( 24 décembre, 2017 )

Louis-François Gille, un conscrit dans la campagne d’Espagne…

Gille

En avril 1807, alors qu’il ne se destine pas à une carrière militaire, Louis-François Gille est compris dans « la levée immédiate de la conscription de 1808 ». Après tirage au sort, et un ultime examen, en vain, auprès de plusieurs officiers de santé, le voici « Bon pour le service » ! Gille est tout d’abord fourrier, à la compagnie des voltigeurs du 6ème bataillon du 121ème régiment d’infanterie. Il se met en route pour Lille où se forme alors la 1ère Légion de réserve à laquelle il va désormais appartenir, reprenant peu de temps après ses fonctions de fourrier. Nous sommes en juin 1807. Quatre mois plus tard, le jeune soldat prend la direction de Bayonne où il arrive le 9 décembre. Gille pénètre en Espagne dans les derniers jours de l’année 1807. Il passe avec son régiment à Burgos, à Valladolid à Ségovie, puis à Madrid avant d’atteindre Aranjuez. Ces étapes donnent à l’auteur l’occasion de raconter de nombreuses anecdotes, et de faire partager au lecteur son quotidien. Il n’y a pas de temps mort dans ce témoignage. Gille, du haut de ses vingt ans note tout, et sait décrire le moindre incident, le moindre combat, le danger omniprésent ! Le 1er mai 1808 il est à Madrid et assiste au sanglant soulèvement qui marquera cette campagne.

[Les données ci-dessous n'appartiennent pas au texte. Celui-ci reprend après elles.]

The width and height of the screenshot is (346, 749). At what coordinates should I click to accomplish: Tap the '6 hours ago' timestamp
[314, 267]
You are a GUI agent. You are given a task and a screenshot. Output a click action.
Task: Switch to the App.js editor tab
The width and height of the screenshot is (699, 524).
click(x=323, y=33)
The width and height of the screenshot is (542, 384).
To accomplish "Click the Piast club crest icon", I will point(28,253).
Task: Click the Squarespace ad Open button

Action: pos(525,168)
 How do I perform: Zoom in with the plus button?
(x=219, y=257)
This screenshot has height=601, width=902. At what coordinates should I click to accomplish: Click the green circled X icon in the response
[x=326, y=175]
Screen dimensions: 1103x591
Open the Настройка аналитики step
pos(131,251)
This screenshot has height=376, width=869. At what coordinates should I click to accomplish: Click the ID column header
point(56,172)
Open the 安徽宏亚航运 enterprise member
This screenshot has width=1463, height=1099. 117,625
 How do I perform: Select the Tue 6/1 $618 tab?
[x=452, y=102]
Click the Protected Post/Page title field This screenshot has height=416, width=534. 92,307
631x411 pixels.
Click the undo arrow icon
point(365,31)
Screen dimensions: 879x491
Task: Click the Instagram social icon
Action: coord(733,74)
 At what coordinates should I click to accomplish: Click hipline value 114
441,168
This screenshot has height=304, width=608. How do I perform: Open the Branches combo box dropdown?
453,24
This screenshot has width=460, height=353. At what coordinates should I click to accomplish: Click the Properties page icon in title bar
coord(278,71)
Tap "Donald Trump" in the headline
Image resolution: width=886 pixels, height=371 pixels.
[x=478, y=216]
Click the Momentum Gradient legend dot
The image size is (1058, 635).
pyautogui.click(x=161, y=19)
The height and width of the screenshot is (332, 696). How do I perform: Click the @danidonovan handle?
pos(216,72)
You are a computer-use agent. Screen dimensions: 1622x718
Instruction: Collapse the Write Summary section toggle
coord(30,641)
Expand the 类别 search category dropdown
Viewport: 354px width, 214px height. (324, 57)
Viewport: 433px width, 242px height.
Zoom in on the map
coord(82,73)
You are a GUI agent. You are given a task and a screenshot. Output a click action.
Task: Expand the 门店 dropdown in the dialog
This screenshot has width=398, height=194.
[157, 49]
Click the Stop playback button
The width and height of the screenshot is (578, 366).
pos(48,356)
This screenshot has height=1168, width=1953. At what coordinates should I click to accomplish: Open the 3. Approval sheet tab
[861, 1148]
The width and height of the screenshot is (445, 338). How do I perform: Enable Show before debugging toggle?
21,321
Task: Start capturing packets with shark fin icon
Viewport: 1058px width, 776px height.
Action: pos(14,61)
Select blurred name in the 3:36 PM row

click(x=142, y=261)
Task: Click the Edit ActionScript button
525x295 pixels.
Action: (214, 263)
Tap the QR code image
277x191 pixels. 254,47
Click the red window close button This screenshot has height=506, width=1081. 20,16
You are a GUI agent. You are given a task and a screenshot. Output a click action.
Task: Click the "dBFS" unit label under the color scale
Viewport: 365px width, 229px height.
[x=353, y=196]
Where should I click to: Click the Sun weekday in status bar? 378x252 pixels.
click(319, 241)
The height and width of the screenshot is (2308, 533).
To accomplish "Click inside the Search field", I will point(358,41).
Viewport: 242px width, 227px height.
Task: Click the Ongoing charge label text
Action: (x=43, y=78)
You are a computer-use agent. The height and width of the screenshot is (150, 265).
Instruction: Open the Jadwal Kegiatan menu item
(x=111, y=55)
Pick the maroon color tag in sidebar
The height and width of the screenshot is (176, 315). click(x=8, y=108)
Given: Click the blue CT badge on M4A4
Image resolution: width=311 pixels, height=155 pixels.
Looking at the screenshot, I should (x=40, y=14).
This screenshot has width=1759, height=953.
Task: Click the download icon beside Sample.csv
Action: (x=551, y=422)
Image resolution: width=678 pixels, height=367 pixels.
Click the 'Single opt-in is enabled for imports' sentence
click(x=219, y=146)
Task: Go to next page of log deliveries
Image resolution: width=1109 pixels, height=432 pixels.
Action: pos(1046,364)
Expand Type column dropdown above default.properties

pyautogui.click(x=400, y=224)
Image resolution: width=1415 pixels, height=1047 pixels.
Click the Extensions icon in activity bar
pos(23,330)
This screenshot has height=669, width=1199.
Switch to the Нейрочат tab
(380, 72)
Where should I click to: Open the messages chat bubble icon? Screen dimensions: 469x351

Le voici ensuite à Tolède, et à Manzanarès avant d’arriver dans les gorges de la Sierra-Morena. Puis c’est la bataille de Baylen à laquelle Gille consacre un long passage. Suite à la capitulation qui suit, l’auteur est expédié sur les sinistres pontons de Cadix avant d’être transféré dans l’île de Cabrera, lieu de déportation de tant de braves, magistral exemple de la cruauté des Espagnols pour leurs adversaires. Son récit passionnant s’achève après son transfert en Angleterre, au château de Porchester, en septembre 1810, afin d’y être enfermé. L’auteur ne revient en France que le 25 mai 1814 et passe au 31ème de ligne (le 26 août 1814).  Le 1er octobre 1815, il entre comme secrétaire des bureaux de l’administration à l’École royale militaire de Saint-Cyr qu’il quitte en 1828, avant de devenir magistrat à Paris; Gille occupera ces fonctions pendant trente ans, avant de s’éteindre le 2 décembre 1863, jour-anniversaire de la bataille d’Austerlitz…

Son témoignage fut publié la première fois en 1892, par son fils, Philippe Gille (1830-1901) qui fut rédacteur au « Figaro ». Ce livre connut à l’époque un certain succès [1].

C.B.


[1]. Première, deuxième et troisième éditions : Paris, Victor-Havard, Éditeur, 168, Boulevard Saint-Germain, 1892 ; quatrième édition, chez le même, en 1893.